I’m embarrassed and sorry for myself. It’s a horrible feeling, being laughed at, and it doesn’t help to know that it’s quite justified. I’ll keep myself to myself from now on, I think, speak to no one and then no one has anything to poke fun at. Probably Jackie won’t want to be my friend anyway. I slump a little in my chair. It’s been a tiring morning, a mixed bag, and I just want to be back in my room.

Most of the others have left the dining room now. I’m still here because Agnita has stopped to talk to Sammy, one of the other carers. Sammy is pushing the poorly man, the one from the room opposite and they’re so engrossed in their conversation, Sammy and Agnita, that our chairs end up next to each other. Me and the poorly man, side by side like we are in a ski lift or commuting on the 7.19 train from the suburbs. I’ve still got my head down. I’ve had enough socialising for one day, and I think the best form of defence is to keep on slumping, talk to no one. He smells a bit funny. He smells of old man.

Hello, he says and it makes me jump.

He’s covered in blankets and nearly as slumped as I am. I wasn’t expecting him to talk. His voice is croaky, like he doesn’t use it much and it needs oiling.

I try to look as uninterested as I can. There’s something about him, I’m not sure what. Something that upsets me.

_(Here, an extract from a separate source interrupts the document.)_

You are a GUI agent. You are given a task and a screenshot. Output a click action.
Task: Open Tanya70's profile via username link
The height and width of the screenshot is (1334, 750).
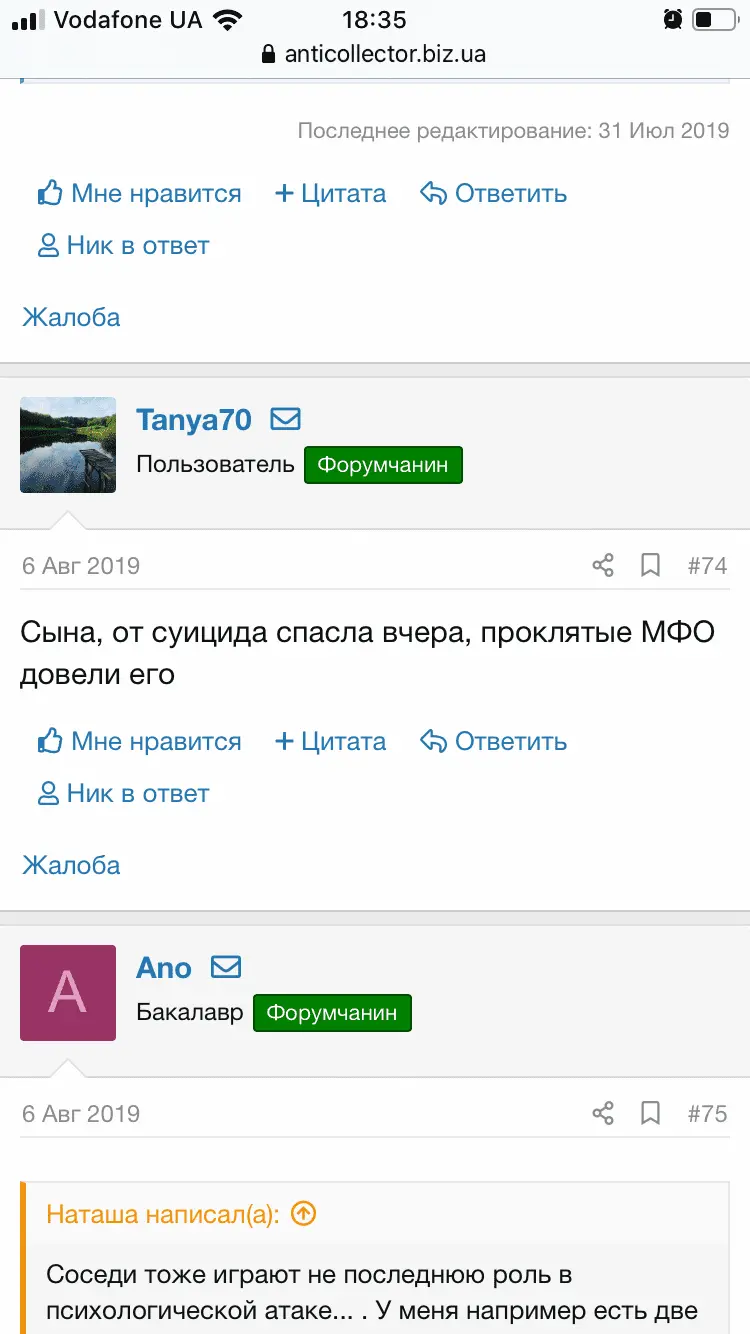(x=194, y=419)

I think I’m in the room opposite you, he says in his rusty voice, we’re neighbours. I’ve been unwell but I’m getting better and I hope we can be friends.

It’s familiar to me, that voice, I almost recognise it. Best to keep quiet, I think, best not to say anything at all. There’s danger in him, I can smell it and I can hear it and I can see it. He might look like a poor old chap with his blankets and his white hands clasped on top of the blankets like a baby but I know something else about him, I’m not sure what yet but I know something, that’s for sure.

Drop by for a cuppa, he says, I don’t get many visitors.

I bet you don’t, I think. It’s so hard not being able to say anything, and I feel so odd and there’s something wrong and before I’ve thought it through I lean over the side of my wheelchair and mime spitting on the floor.

I suddenly realise Agnita is watching. There’s a shocked silence and then she says, May, that’s not kind, poor Bill, why don’t you say sorry to him?

She’s got a nasty streak, this one, Agnita says to the other carer, the one she was chatting to.

I know, says the other one, as if I couldn’t hear anything.

You want to watch her arm as well, someone says, she’s got a powerful left hook.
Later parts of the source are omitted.